Concluding a function is bounded from a limit

Let $f,g$ be two functions defined on a deleted neighborhood for some $x_0 \in \Bbb R$.

Is it true to conclude that if $$ \lim_{x \to x_0} [f(x)\cdot g(x)]=0$$ then either $f$ or $g$ is bounded?
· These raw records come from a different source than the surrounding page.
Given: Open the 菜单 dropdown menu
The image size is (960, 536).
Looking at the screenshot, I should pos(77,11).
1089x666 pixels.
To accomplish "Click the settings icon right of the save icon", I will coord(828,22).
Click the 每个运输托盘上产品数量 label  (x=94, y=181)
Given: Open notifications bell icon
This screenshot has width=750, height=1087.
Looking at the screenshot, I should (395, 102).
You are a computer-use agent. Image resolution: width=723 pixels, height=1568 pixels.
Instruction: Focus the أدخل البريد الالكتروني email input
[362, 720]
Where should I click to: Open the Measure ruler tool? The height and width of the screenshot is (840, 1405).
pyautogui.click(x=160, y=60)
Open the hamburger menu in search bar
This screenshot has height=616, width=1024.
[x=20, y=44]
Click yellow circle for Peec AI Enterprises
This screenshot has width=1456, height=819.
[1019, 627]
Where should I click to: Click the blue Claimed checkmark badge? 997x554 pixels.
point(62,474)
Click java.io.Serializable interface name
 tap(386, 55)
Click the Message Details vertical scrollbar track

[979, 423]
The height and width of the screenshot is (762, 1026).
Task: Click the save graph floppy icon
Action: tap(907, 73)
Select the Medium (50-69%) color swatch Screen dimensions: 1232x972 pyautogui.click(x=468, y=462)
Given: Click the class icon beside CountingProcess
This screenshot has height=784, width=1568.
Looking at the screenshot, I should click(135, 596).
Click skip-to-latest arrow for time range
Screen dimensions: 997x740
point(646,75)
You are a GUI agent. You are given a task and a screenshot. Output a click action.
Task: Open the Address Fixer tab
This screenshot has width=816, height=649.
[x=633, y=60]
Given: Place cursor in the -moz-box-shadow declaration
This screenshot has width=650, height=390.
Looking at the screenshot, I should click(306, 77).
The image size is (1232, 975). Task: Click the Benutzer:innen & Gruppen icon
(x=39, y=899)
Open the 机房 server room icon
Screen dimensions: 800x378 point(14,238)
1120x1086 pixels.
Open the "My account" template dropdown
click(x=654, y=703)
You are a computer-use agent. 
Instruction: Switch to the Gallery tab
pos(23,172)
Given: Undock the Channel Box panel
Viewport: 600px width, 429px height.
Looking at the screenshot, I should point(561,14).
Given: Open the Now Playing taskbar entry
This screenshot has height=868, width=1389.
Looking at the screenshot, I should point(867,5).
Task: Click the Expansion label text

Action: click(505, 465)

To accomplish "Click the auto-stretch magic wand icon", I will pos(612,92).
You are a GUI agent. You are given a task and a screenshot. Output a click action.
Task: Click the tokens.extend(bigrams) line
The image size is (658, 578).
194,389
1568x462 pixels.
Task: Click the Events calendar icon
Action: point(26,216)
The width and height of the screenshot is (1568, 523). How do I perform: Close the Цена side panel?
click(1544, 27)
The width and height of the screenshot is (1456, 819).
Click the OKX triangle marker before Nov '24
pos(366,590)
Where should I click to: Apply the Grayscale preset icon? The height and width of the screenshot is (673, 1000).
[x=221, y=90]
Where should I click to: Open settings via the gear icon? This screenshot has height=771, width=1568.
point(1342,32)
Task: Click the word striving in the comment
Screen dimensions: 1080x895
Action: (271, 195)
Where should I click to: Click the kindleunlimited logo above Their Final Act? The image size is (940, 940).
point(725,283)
I tried assuming towards contradiction that they are both not bounded then every $k_1>0$ and every $k_2>0$ has some $x_1,x_2$ in that deleted neighborhood such that $|f(x_1)| \geq k_1$ and $|g(x_2)| \geq k_2$. Then I said let $\epsilon>0$ and since $$ \lim_{x \to x_0} [f(x)\cdot g(x)]=0$$ then some deleted neighborhood of $x_0$ has it that for any $x$ in it the following occurs: $$|f(x)\cdot g(x)|<\epsilon$$ and specifically choosing $$|f(x_1)\cdot g(x_2)|<\epsilon$$ so choosing $\epsilon = k_1 \cdot k_2$ gives us that $|f(x)\cdot g(x)|=|f(x)|\cdot |g(x)|< k_1\cdot k_2$ then it contradicts the previous assumption. Is this a valid proof or is something wrong with it?

If $x_0=0$,$$f(x)=\begin{cases}\frac1x&\text{ if }x>0\\0&\text{ if }x<0\end{cases}\quad\text{and}\quad g(x)=\begin{cases}\frac1x&\text{ if }x<0\\0&\text{ if }x>0,\end{cases}$$then $\lim_{x\to0}f(x)g(x)=0$, be neither $f$ nor $g$ is bounded.